── INPUT ROWS

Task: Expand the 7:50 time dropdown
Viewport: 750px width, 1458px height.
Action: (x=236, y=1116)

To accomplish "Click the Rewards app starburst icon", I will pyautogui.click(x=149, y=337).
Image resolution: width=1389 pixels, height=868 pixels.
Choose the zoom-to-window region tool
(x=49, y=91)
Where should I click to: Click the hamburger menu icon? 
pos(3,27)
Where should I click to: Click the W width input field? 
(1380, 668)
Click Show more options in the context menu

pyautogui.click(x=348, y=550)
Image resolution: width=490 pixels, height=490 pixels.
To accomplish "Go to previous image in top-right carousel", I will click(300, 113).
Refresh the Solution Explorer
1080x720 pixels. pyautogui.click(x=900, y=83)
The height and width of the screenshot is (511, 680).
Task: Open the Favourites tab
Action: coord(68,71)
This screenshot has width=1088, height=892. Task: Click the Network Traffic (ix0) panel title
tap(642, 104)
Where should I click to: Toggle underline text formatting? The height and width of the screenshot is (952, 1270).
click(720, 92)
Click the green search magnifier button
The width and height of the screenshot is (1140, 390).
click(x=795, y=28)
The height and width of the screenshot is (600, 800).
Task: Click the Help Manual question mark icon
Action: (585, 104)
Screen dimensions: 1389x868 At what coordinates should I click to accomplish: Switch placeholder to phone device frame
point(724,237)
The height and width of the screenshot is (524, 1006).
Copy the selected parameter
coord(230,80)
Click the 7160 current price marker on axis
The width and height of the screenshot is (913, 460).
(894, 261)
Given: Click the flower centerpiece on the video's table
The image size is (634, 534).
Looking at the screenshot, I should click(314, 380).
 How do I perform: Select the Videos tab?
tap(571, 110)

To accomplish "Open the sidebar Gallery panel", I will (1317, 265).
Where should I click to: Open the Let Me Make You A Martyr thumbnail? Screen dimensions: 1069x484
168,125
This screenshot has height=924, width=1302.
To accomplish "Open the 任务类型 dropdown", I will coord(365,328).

────

**TASK STATEMENT:** Give the lines running from the one that contains "This screenshot has height=924, width=1302." through the end of the records as a two-column CSV with the columns ask and response. Each row holds what to do and its answer, each in one quoted field with line breaks turned into spaces.

**EXERCISE RESULT:**
ask,response
"This screenshot has height=924, width=1302. To accomplish ""Open the 任务类型 dropdown"",","I will coord(365,328)."